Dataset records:
···

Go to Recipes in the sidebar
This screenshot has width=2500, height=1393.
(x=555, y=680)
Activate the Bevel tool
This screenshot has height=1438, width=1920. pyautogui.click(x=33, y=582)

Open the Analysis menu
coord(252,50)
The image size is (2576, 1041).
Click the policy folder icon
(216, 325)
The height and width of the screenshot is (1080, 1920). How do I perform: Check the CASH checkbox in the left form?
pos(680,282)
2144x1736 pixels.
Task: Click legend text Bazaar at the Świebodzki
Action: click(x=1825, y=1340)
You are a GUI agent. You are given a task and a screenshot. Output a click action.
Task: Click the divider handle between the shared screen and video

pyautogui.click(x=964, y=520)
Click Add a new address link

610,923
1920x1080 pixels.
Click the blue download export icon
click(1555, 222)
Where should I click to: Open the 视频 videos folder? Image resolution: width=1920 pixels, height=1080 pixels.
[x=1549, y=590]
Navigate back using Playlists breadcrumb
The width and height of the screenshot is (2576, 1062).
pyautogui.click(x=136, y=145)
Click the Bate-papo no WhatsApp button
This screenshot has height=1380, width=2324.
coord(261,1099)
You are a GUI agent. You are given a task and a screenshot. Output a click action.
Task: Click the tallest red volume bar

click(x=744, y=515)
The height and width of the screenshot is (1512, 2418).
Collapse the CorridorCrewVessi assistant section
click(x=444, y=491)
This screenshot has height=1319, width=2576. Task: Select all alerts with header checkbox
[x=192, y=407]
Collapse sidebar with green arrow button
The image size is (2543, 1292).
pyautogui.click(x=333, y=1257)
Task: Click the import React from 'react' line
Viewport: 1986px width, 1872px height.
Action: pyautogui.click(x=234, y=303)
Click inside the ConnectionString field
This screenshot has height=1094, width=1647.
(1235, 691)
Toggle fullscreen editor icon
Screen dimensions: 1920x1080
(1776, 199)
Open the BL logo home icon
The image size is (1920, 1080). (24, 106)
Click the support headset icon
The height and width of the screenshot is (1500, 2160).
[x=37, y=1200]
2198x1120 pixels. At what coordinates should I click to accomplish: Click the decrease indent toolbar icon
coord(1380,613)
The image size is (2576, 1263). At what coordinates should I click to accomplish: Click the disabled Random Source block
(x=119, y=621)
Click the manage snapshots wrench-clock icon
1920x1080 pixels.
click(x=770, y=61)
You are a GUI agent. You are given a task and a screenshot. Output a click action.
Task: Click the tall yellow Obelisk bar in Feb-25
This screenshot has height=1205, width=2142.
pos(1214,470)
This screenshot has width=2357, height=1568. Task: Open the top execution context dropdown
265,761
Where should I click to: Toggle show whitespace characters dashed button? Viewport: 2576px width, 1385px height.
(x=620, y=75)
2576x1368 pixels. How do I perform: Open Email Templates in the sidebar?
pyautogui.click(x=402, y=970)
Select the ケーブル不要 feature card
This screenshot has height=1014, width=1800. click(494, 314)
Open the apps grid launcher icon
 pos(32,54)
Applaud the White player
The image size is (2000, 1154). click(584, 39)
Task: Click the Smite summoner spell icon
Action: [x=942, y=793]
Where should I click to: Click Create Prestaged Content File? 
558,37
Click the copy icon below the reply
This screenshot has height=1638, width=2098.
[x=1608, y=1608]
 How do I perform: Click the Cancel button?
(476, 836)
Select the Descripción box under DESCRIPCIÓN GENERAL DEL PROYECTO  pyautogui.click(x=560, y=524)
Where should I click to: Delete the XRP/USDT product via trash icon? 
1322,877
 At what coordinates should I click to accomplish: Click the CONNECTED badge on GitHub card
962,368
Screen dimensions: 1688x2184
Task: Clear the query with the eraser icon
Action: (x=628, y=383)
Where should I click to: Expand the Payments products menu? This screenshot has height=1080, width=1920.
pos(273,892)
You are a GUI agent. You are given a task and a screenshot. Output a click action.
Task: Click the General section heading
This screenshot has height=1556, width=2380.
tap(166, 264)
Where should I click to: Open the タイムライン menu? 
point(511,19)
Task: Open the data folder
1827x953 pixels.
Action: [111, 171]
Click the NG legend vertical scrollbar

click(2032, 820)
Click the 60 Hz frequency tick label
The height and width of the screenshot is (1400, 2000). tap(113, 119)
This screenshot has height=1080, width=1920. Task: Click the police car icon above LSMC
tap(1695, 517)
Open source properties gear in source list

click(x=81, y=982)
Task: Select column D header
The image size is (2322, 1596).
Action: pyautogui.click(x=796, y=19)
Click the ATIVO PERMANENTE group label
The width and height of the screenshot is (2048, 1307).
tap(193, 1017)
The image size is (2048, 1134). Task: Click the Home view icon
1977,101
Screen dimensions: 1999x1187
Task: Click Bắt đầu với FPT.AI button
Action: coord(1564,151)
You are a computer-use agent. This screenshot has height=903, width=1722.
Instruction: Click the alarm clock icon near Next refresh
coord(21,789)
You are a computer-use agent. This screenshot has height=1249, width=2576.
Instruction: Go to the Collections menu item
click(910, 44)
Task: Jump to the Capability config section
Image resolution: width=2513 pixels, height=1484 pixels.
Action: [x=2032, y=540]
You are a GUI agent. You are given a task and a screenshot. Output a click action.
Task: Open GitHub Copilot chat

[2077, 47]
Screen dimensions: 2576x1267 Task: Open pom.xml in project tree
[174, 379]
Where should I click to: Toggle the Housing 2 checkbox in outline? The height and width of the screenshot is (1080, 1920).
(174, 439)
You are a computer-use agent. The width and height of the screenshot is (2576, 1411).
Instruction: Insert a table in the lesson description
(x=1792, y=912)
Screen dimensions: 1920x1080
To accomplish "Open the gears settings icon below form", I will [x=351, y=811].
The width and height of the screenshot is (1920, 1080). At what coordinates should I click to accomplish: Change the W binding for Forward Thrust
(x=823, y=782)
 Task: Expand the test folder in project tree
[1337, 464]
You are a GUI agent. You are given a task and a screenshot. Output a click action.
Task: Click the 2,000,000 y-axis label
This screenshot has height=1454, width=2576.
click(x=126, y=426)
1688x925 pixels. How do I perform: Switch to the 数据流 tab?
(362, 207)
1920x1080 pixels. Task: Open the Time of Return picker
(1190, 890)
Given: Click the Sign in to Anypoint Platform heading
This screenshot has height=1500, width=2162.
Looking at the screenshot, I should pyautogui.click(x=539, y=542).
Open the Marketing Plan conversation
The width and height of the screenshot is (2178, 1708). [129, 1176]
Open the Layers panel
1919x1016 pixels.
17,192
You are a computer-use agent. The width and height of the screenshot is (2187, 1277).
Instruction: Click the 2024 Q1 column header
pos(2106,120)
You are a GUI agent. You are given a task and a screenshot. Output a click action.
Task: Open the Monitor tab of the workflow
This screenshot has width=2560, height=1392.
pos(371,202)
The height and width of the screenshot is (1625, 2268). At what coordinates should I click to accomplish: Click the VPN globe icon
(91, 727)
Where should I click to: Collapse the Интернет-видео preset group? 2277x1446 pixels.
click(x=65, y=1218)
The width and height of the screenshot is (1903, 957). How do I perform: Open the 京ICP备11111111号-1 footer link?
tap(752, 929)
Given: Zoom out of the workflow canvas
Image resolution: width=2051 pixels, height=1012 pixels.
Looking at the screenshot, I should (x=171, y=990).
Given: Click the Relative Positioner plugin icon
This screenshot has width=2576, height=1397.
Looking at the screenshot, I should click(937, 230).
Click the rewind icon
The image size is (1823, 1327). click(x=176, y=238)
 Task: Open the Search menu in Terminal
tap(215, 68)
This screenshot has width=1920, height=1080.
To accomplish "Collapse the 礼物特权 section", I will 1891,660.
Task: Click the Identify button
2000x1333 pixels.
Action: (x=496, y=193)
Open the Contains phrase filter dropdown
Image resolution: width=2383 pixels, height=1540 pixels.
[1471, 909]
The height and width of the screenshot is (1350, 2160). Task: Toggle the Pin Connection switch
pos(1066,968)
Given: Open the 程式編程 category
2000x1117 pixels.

···

Exercise objective: Search the entries for the word "will" and pick out every line that holds it.

Response to this task:
To accomplish "Open the gears settings icon below form", I will [x=351, y=811].
To accomplish "Collapse the 礼物特权 section", I will 1891,660.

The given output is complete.